TikTok's parent company ByteDance has been suspended from ChatGPT by OpenAI after it was revealed that the company secretly used OpenAI technology to develop a competing AI model called Project Seed.
According to internal ByteDance documents leaked to The Verge editor Alex Heath, ByteDance used OpenAI's API at nearly every stage of Project Seed's development, including training and evaluating the model.
Employees were aware of the implications, and discussed on Lark, ByteDance's internal communication platform, how they could obfuscate the evidence through "data desensitization."
Using training data to train competing AI models with OpenAI's AI technology is a direct violation of OpenAI's terms of service. Bytedance had access to GPT-4 through Microsoft's Azure service, which is subject to the same rules.
Such data sourcing could help competitors get high-quality data, and thus better AI models, much faster.

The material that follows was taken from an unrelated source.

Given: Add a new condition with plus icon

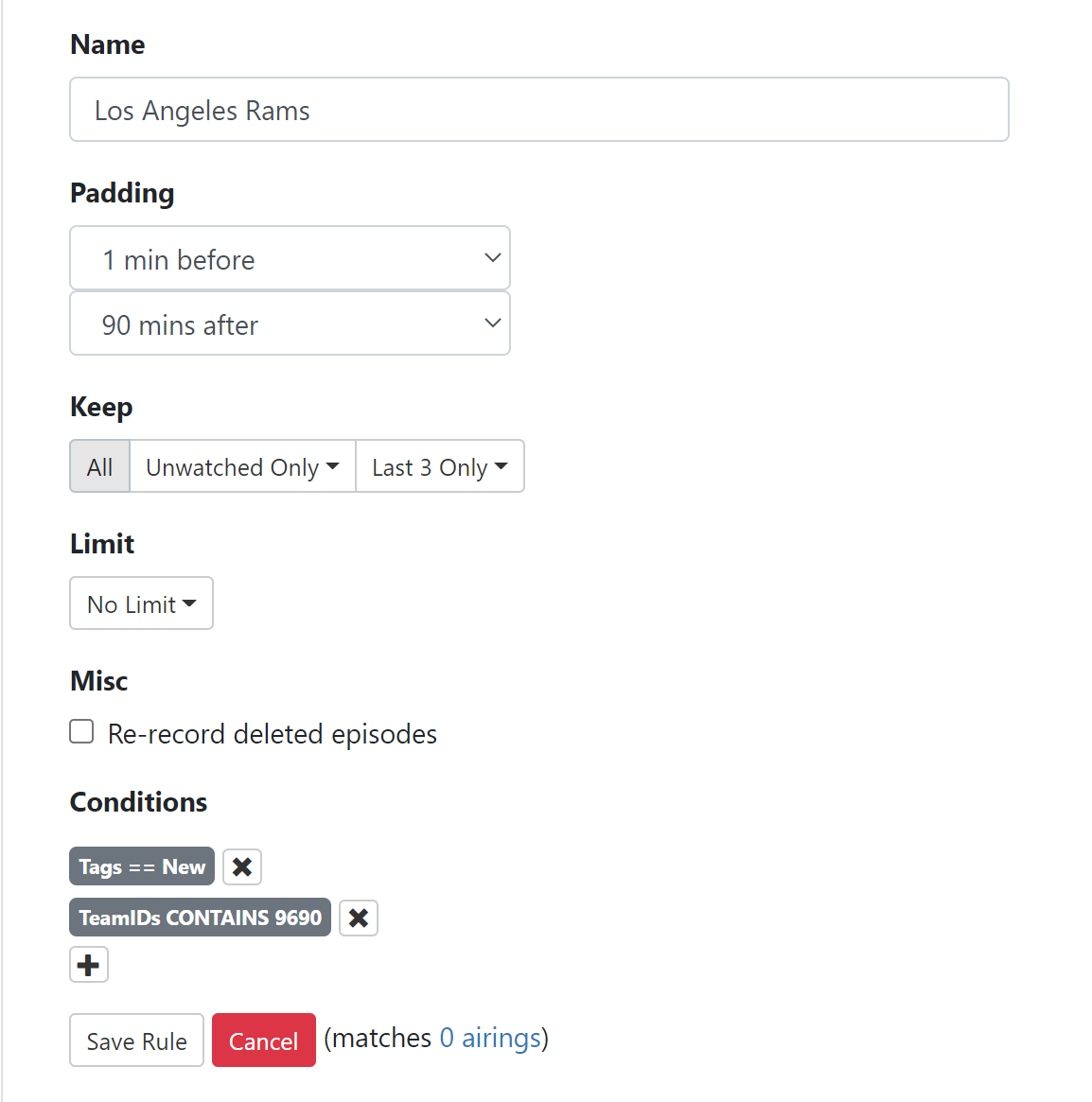Looking at the screenshot, I should tap(89, 965).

But it also risks spreading errors and biases in the generating model to other AI models, affecting the quality of the overall generation and training data.
OpenAI investigates possible terms of service violation by Bytedance
OpenAI spokesperson Niko Felix confirmed to Heath that Bytedance's account has been suspended and that the allegations are being investigated. Bytedance has made minimal use of the API to date, Felix said. If Bytedance's use of the API is found to be outside the rules, it will have to make changes or its account will be deleted.
Bytedance spokeswoman Jodi Seth told Heath that GPT-generated data was used to annotate the model early in Project Seed's development and that this data was removed from Bytedance's training data in the middle of the year. Bytedance is a licensed Microsoft partner and uses GPT models for products outside of China, she said.
In Project Seed, ByteDance is developing language models for the Doubao chatbot and a business chatbot that is to be commercialized as a cloud product.
The main goal of Project Seed is to become China's ChatGPT as soon as possible. The team has been tasked with achieving GPT 3.5 performance by the end of this year and GPT 4 performance by mid-2024, Heath reported.
The current seed model reportedly has 200 billion parameters. GPT-3 had 175 billion parameters, while the combined GPT-4 model is estimated to have approximately 1.8 trillion parameters. However, the number of parameters as the sole indicator of a model's performance has become less important since the release of GPT-3.